In the darkening dawn of the 20th century, William Butler Yeats wrote, "Things fall apart, the center cannot hold." Yeats' Second Coming glimpsed a nightmarish "rough beast, its hour come round at last" slouching towards Bethlehem to be born. As we move into the 21st century, my fear is that the "center" is getting too strong--there seems to be no limit to what technology and government can do.
Computers can only get so fast, but quantum computing harnesses parallel timelines to do things that just aren't possible in a Newtonian universe. A fully-functioning quantum computer should break the barriers between relativity and quantum physics, and should also be able to bioengineer proteins from scratch. Given today's pace of progress, I expect decent quantum computers to be operational by 2025, yielding a whole new generation of technology by 2045.

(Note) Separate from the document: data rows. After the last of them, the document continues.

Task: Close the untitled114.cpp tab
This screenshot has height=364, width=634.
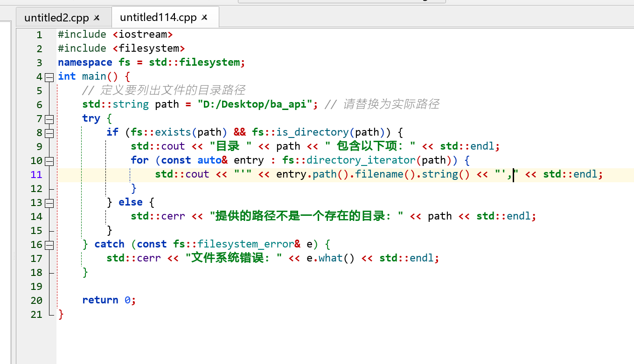Action: tap(204, 16)
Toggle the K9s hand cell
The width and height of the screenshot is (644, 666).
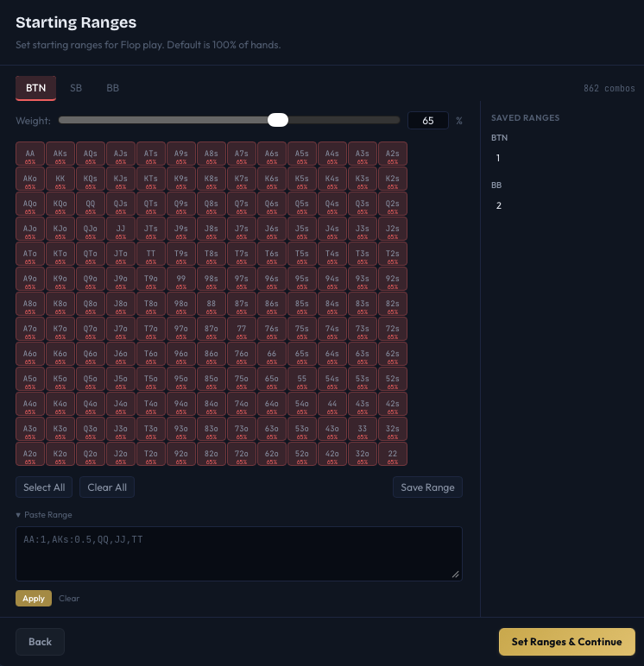181,179
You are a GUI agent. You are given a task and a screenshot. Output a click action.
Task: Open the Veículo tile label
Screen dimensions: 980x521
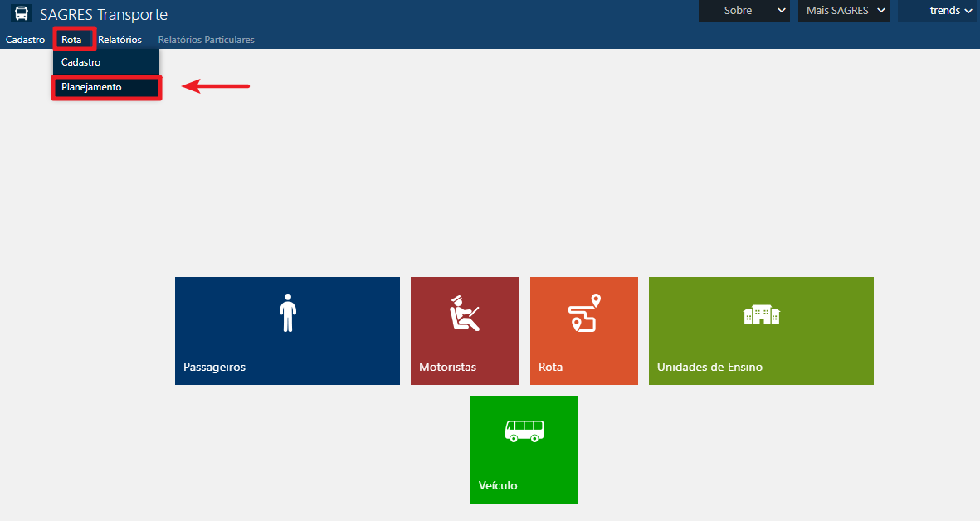tap(498, 485)
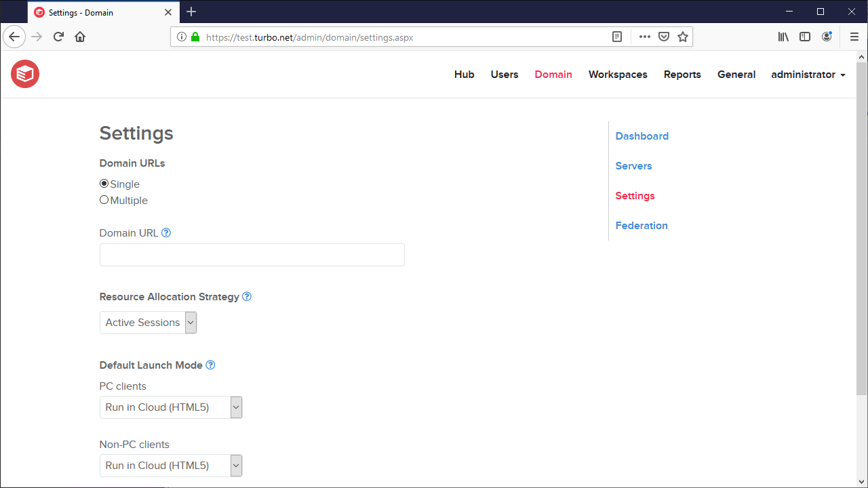Expand the administrator account menu
The height and width of the screenshot is (488, 868).
tap(808, 75)
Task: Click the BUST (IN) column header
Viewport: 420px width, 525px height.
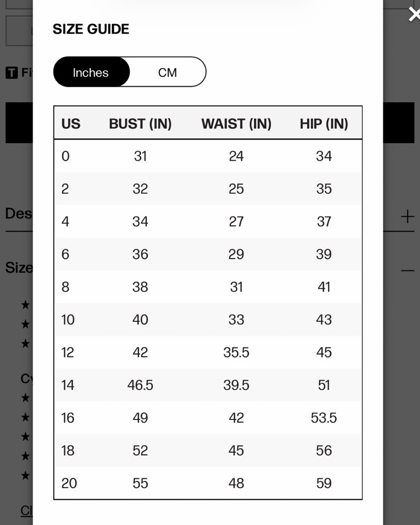Action: click(x=140, y=123)
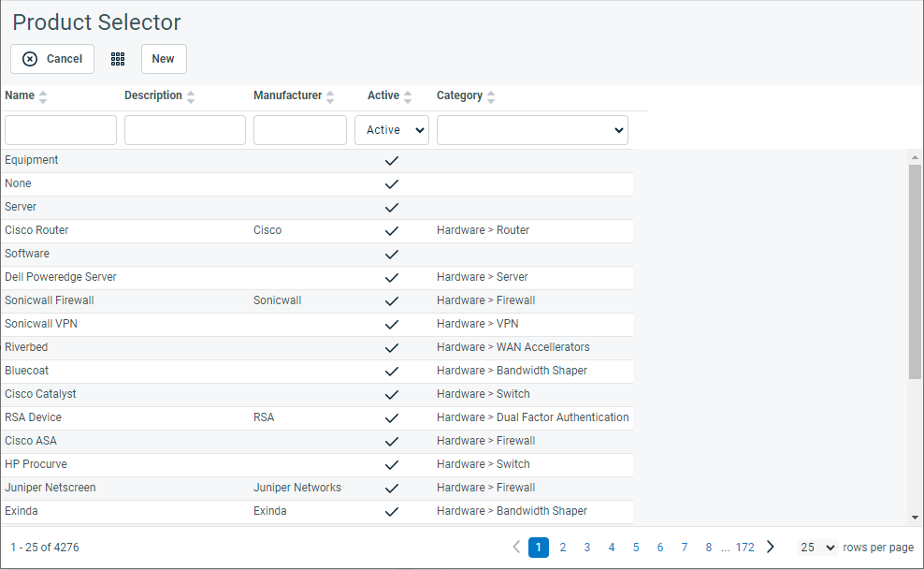Sort by Manufacturer column arrows
This screenshot has width=924, height=570.
[x=330, y=96]
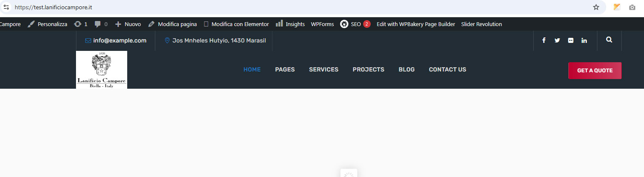The image size is (644, 177).
Task: Click the LinkedIn icon in header
Action: coord(584,40)
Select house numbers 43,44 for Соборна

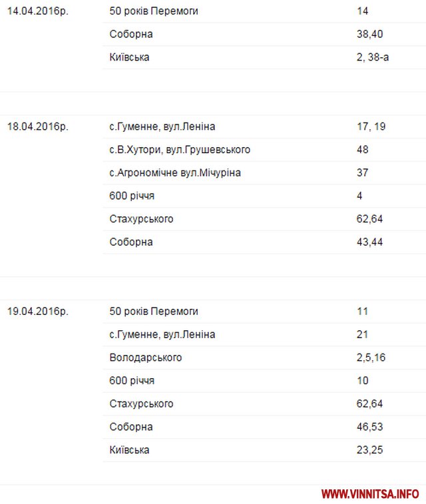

Technology isn't the only thing that changes. There's a pace of progress in human relationships, too. I'm not aware of any "Moore's Law" for human interconnectedness, but we've gone from writing to printing to telegraph to radio to television to internet to blogs to Facebook to Twitter over time. Communications move further and faster. The news cycle has gone from monthly magazines to weekly papers to the nightly newscast to 24/7 cable to a constant feed to the Blackberry.
Yeats heard the winds of chaos scattering the ashes of Europe after World War I. Today an invisible web is twining its tentacles around a shrinking world. Who knows what the future holds?